Task item: From the notice on Powassan encephalitis in Maine below, set down word for word the portion running from "Maine CDC recently" up to and including "and are recovering.".

Excerpt to read:

Maine CDC recently identified two human cases of Powassan encephalitis in adult Maine residents who reside in the Mid Coast area of the state. Both individuals were discharged from the hospital and are recovering.
Powassan virus is transmitted to humans through the bite of an infected tick. Signs and symptoms can include fever, headache, vomiting, weakness, confusion, seizures and memory loss. Long-term neurologic problems may occur.
Symptoms can begin anytime from one week to one month after the tick bite. There is no specific treatment, but people with severe Powassan virus illness often need to be hospitalized.
Transmission time from tick bite to infection for Powassan encephalitis is shorter than for other tick-borne diseases so the best prevention is to prevent tick bites.
To avoid Powassan, Lyme disease and other nasty tick-borne illnesses, Maine CDC recommends the “No Ticks 4 ME” approach:
- Wear protective clothing – long sleeves and pants. Light colored clothing makes ticks easier to see.

Collected data entries:
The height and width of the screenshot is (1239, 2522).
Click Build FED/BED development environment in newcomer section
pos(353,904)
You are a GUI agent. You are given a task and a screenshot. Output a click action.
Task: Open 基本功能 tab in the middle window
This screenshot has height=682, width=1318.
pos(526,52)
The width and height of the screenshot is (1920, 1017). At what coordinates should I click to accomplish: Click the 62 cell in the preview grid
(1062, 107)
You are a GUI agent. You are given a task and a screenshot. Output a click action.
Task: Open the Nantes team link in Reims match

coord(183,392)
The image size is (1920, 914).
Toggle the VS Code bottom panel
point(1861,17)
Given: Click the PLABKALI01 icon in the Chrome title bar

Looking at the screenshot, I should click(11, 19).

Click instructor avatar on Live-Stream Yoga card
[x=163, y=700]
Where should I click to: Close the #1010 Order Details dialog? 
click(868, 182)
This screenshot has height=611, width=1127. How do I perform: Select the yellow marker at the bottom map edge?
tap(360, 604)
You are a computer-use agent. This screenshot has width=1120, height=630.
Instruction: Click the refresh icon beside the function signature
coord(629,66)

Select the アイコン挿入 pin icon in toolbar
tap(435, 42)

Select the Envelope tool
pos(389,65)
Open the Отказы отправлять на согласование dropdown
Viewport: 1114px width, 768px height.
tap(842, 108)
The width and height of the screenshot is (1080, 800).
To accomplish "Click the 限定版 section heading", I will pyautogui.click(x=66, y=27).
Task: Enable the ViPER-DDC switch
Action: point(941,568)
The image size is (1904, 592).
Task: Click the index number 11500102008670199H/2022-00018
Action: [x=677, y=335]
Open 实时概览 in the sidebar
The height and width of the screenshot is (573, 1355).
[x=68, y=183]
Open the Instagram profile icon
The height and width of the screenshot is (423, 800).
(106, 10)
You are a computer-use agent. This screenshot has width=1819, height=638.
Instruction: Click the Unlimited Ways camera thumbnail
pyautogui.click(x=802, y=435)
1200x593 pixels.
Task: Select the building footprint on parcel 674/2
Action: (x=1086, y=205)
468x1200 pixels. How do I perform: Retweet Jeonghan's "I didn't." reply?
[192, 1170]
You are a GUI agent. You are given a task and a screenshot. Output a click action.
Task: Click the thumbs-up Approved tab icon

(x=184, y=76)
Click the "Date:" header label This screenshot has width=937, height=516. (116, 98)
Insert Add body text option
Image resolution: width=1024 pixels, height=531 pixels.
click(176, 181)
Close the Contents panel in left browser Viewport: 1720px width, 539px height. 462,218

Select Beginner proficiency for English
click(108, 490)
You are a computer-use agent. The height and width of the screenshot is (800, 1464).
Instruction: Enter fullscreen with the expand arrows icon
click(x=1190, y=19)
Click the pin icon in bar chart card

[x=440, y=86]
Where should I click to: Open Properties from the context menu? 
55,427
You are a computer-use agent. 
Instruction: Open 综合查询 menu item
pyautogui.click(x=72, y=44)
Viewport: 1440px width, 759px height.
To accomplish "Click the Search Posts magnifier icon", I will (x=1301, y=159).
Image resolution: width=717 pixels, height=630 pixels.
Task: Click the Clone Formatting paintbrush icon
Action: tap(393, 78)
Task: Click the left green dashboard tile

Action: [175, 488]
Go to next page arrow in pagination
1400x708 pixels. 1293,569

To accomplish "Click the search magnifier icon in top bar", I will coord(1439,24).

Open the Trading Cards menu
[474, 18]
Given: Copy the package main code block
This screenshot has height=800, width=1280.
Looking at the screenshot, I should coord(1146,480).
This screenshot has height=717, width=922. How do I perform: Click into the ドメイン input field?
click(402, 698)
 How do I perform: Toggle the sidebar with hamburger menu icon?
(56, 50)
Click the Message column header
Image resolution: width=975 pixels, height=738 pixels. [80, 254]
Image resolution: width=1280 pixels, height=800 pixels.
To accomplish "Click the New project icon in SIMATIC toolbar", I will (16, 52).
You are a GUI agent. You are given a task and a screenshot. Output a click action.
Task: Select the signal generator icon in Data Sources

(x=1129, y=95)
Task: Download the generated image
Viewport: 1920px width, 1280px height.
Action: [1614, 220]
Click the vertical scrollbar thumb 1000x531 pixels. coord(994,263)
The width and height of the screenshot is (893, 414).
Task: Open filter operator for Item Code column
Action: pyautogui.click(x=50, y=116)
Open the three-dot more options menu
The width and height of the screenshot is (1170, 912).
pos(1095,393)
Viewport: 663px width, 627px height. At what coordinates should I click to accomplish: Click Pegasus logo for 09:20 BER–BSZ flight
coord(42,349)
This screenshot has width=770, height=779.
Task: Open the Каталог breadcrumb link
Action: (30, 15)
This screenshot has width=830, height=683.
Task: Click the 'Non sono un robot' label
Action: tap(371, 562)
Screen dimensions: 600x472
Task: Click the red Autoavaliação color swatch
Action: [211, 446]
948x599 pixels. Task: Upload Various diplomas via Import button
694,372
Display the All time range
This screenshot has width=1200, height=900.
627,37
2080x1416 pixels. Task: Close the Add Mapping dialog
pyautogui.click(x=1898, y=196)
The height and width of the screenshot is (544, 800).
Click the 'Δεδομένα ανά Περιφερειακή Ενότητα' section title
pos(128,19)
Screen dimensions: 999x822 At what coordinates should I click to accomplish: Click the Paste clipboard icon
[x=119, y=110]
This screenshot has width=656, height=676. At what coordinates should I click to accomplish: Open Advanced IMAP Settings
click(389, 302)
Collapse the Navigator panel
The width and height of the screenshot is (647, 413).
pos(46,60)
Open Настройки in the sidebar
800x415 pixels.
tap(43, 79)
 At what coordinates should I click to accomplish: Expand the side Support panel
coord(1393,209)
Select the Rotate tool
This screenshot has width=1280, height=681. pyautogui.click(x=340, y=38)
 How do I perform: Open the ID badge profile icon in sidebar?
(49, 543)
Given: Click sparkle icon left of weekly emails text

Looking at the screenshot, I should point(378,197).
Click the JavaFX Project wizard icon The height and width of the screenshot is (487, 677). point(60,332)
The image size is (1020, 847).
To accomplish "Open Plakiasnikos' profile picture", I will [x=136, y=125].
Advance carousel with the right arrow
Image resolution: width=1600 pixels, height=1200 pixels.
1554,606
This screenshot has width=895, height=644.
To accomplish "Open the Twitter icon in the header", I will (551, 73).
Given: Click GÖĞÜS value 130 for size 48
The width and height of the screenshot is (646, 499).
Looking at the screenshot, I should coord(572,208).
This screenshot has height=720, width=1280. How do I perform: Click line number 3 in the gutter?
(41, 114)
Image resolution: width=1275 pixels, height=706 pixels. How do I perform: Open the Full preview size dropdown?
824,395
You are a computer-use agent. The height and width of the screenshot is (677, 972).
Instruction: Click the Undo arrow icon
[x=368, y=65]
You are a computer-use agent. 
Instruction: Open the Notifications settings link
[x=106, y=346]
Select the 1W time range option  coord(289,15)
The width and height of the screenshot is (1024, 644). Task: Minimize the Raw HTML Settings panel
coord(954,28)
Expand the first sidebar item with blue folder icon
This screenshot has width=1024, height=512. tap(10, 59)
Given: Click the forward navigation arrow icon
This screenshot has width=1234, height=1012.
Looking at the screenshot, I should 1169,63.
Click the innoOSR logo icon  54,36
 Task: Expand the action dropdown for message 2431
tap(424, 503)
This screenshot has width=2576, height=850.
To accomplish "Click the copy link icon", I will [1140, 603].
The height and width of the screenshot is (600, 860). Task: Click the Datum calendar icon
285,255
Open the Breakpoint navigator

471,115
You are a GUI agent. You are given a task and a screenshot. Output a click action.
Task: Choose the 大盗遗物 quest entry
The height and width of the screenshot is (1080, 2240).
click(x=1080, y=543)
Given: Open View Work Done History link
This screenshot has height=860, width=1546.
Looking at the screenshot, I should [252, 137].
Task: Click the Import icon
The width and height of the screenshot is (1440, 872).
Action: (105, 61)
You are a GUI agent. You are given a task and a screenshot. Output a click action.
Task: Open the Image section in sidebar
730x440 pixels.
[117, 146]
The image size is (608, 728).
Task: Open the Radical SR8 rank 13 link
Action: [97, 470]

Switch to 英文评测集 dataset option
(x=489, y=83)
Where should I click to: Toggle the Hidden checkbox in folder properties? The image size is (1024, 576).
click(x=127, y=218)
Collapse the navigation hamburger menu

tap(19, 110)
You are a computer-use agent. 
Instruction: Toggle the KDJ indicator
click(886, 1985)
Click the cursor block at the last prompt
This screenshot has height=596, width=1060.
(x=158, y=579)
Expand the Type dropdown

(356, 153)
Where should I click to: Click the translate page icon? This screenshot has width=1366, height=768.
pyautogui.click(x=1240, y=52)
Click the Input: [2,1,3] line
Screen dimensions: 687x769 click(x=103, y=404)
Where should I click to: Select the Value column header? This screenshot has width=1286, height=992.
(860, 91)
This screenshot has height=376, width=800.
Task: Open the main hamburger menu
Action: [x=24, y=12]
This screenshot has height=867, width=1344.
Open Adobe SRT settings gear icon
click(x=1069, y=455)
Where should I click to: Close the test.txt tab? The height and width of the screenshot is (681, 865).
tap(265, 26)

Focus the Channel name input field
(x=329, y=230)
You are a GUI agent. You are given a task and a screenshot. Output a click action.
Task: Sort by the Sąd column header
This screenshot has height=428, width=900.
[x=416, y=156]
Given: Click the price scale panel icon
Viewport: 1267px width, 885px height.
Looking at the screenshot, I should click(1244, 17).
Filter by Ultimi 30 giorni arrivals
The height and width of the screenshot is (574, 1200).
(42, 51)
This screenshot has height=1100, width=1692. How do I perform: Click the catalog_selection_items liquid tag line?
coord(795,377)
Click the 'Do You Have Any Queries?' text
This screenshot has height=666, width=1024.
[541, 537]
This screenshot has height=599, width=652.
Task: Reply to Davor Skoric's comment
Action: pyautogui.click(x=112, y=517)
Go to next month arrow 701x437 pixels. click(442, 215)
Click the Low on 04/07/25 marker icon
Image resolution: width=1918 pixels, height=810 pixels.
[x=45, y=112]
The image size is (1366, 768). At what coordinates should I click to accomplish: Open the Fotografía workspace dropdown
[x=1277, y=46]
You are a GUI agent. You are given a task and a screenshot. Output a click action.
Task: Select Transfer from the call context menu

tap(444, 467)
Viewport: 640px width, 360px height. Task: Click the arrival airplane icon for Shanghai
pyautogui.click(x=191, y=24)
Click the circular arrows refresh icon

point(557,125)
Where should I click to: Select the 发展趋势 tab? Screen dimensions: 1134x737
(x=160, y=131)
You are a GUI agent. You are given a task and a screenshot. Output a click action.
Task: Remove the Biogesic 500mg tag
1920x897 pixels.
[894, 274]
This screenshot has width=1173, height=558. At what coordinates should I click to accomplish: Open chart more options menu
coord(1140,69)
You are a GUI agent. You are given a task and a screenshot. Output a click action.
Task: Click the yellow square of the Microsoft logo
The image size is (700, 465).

Task answer:
Maine CDC recently identified two human cases of Powassan encephalitis in adult Maine residents who reside in the Mid Coast area of the state. Both individuals were discharged from the hospital and are recovering.